Here’s what he drew.
The central figure is a deer, which isn’t surprising since we had just witnessed that group bounding in front of us just 15 minutes prior. He drew himself as a meadow, not as a human figure in the landscape per se, with his eyes as pools and eyebrows as bushes. I thought the eyes looked like fried eggs, and wondered if he felt hungry (he did). He said that the land’s view of him, according to his drawing, was that he was circumstantial, neutral. He was neither necessary nor detrimental to the land at that moment.
After mulling the various subconscious meanings of the drawing, we advanced to the summit of Horsetooth Rock, another half hour hike away. Up through granite boulders and more trees, and then finally to the horse tooth-shaped summit. The last few hundred feet are a scramble to the top up a rather slippery, gravel and dirt slope. The views from the top are grand, but not much different than the views from the Audra Culver Trail a few hundred feet below. You summit because it offers a sense of accomplishment and a goal attained. I usually don’t give a crap about such goals, sometimes feeling just fine hiking for a full 3 hours and turning around 100 feet short of the end or the summit (especially if it’s precarious or can result in a twisted ankle) because to me, the journey is more important than the goal. This is why I don’t particularly like trails that are hours of uphill hiking in the woods without variation in landscape, only to be rewarded in the last 50 feet with a clearing and view. I like the journey as much as the destination, and on some hikes it’s pretty crowded at the top, and therefore annoying.

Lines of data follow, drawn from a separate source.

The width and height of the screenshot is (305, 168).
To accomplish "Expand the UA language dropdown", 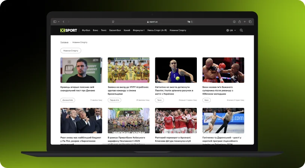I will pyautogui.click(x=231, y=30).
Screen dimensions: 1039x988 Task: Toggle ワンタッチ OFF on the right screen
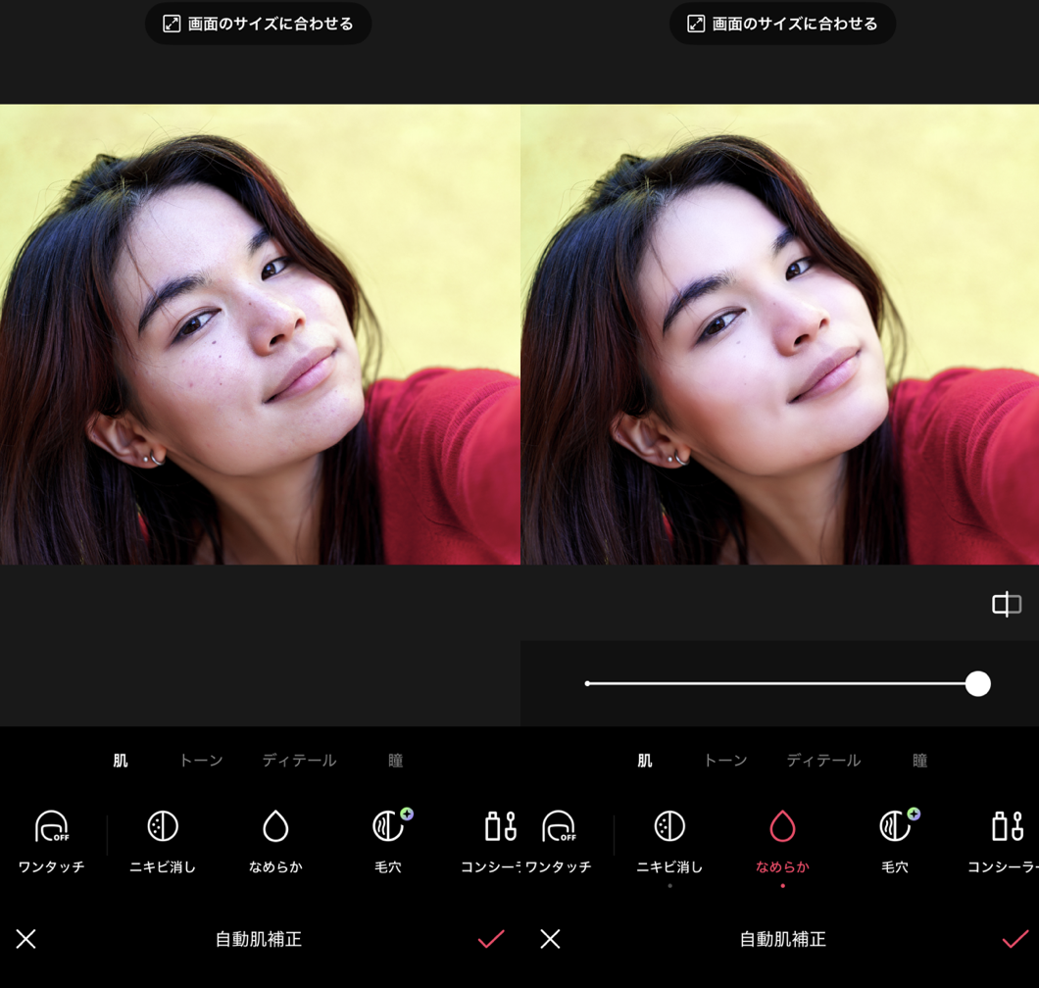[559, 827]
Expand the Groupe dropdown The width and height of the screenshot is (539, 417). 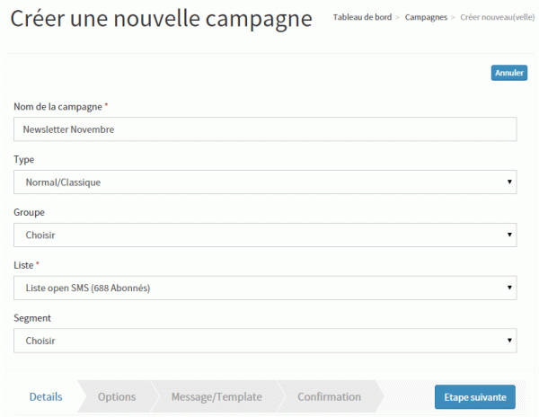point(265,235)
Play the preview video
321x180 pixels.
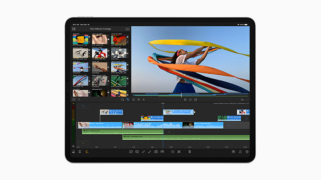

Horsetooth Mountain Open Space can be a great place for the following contemplative activities, which I’ve recommended for other trails, but can be adapted to this one: Drawing Yourself in the Landscape, Feeling Your Place in Time, the Spirit of a Place, Cultivating Inner Knowing (especially if you’ve never hiked this area), Gratitude Hike. The one aspect of this trail that I found particularly unique was the wide, distant view of the eastern horizon, and for that reason I think this would be a good place to do a sunrise hike or the Winter Solstice ritual, especially for folks who live near Loveland or Ft. Collins. I’m not sure what happens when you arrive before sunrise, or if the parking area is even open and accessible, so don’t quote me on that—but maybe later today I’ll call and find out. When you take the South Ridge Trail for about 20-45 minutes up, you’ll come across a place where you can sit on the edge of the ridge, dangle your legs safely (it’s not too steep below, it’s just a grassy hillside) and watch the sun as it rises up over the Eastern Plains. I bet it’s mesmerizing from this vantage point.
If anyone reading this has ever done a sunrise hike on the Horsetooth Mountain Open Space Park, I’d love to hear your impressions in the comments area below.